What is being asked: Exactly the lines below from the one with "Crypto (337, 1331)" up to and including the one with "Travel (386, 1690)" make up the answer, with nothing else added.

Records for processing:
'''
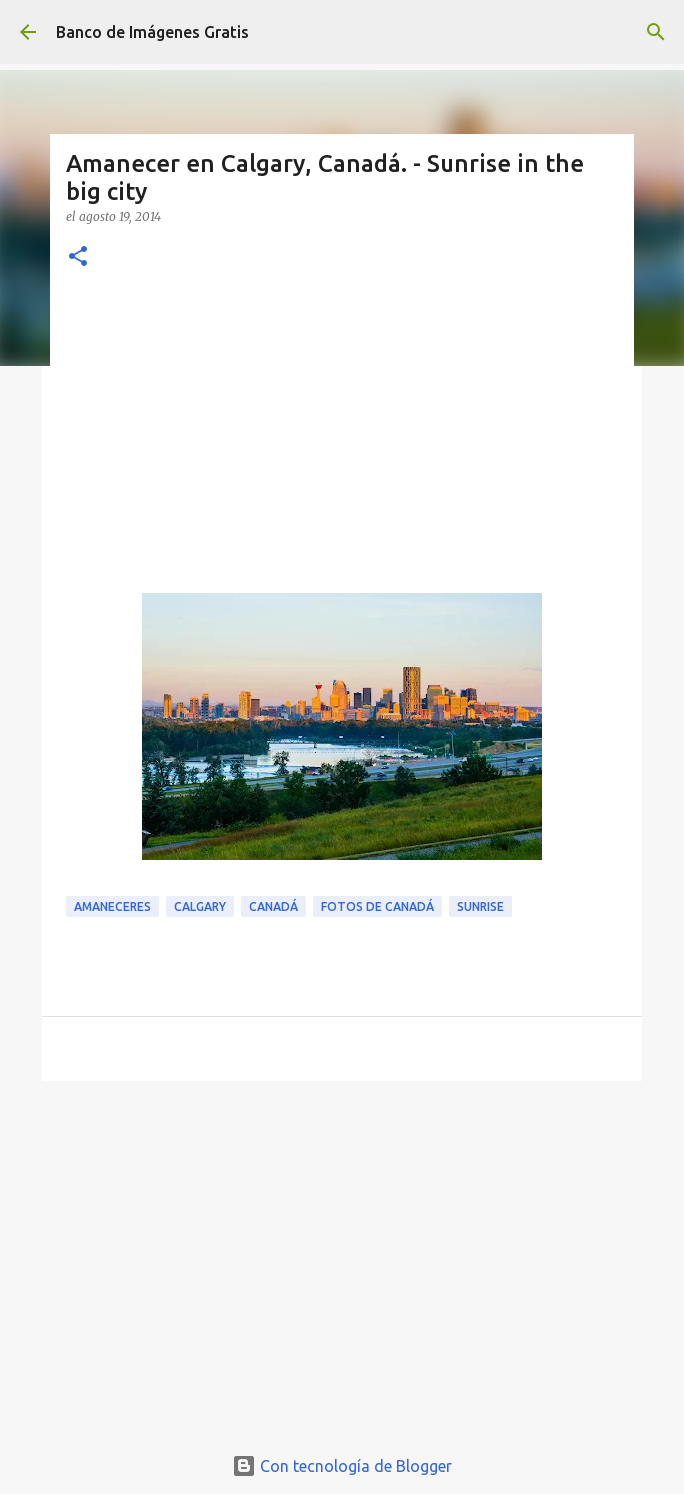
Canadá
'''
'''
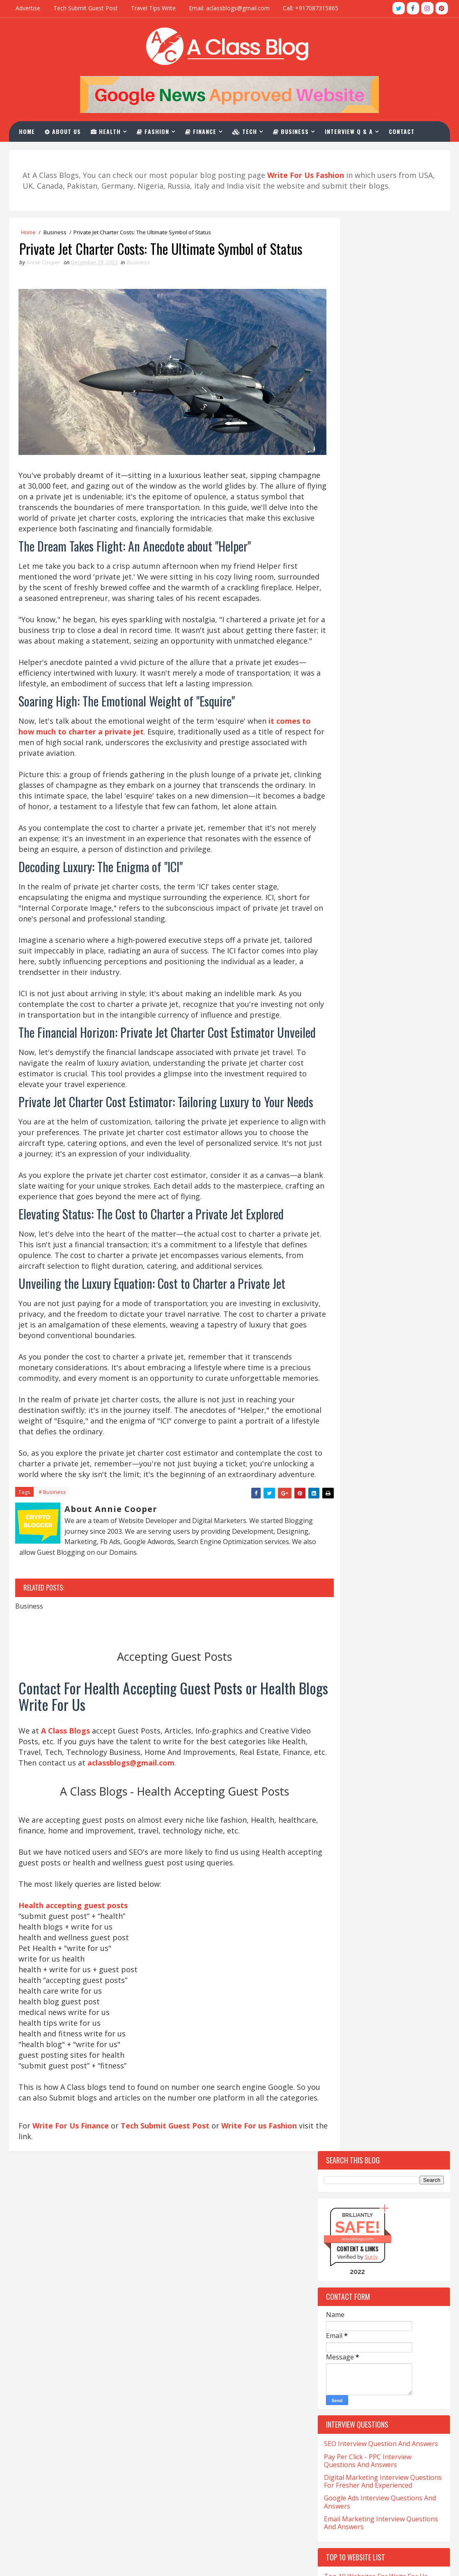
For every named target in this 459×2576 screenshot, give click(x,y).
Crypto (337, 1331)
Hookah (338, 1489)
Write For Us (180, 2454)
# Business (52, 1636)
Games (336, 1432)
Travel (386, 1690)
'''
Exercise output:
Crypto (337, 1331)
Hookah (338, 1489)
Write For Us (180, 2454)
# Business (52, 1636)
Games (336, 1432)
Travel (386, 1690)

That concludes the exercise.